§ **Aim of the task**
Search the records for the string "arrow" and copy every line where it turns up.

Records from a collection
----------

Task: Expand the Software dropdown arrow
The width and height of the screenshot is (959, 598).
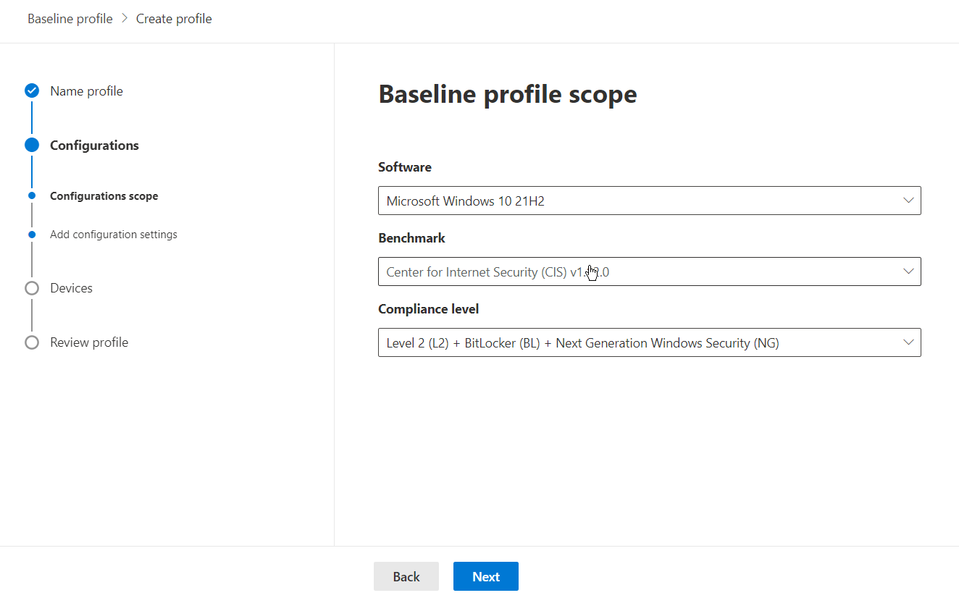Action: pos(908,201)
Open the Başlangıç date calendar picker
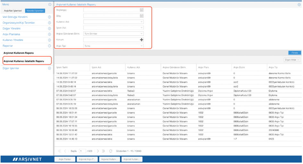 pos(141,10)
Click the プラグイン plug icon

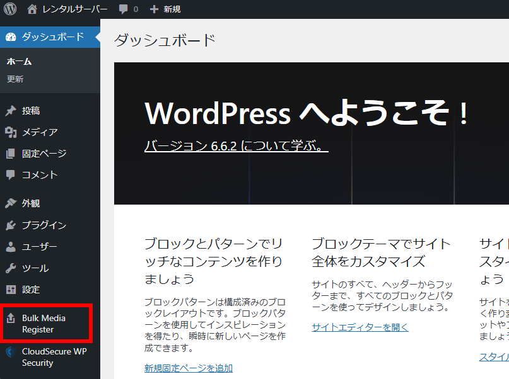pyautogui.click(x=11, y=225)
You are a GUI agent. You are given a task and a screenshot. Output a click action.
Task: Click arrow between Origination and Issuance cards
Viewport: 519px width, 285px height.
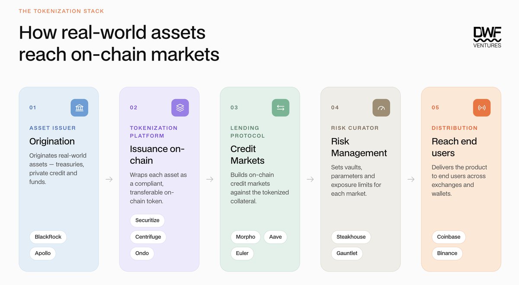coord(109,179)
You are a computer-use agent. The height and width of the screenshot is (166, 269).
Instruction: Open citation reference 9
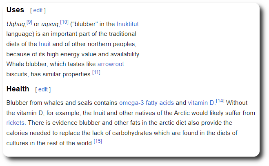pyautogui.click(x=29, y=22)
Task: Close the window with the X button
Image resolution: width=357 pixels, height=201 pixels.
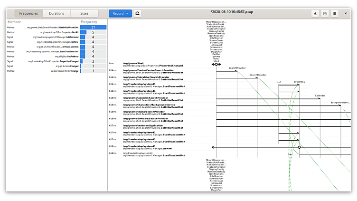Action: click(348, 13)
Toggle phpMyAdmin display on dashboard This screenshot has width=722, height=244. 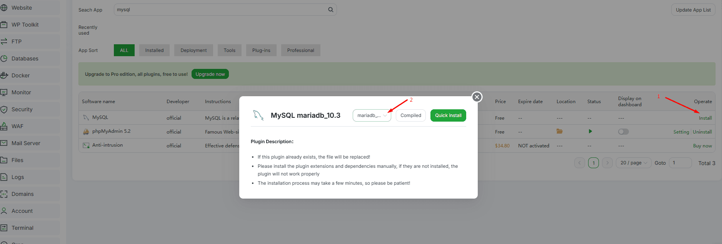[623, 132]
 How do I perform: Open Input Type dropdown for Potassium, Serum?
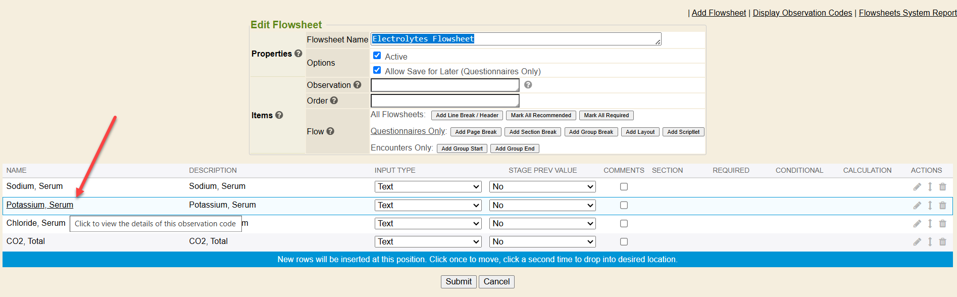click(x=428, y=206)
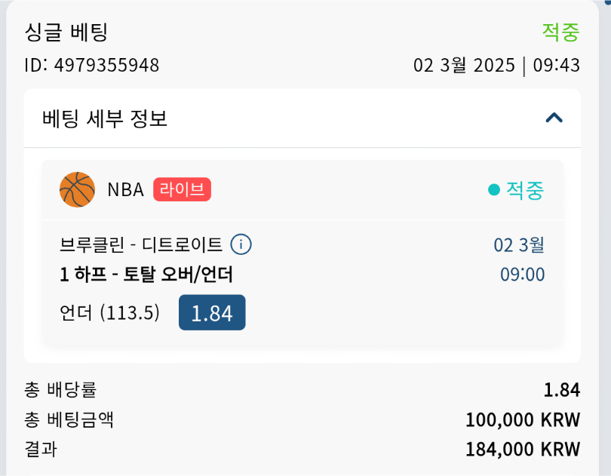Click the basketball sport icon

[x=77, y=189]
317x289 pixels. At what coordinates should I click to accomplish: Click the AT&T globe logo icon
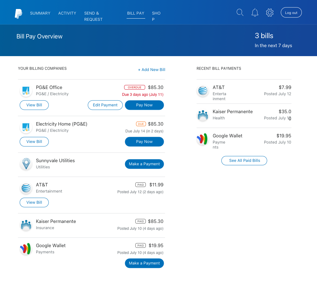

----------

§ **Result for this exercise**
Task: Expand the Software dropdown arrow
Task: Click arrow between Origination and Issuance cards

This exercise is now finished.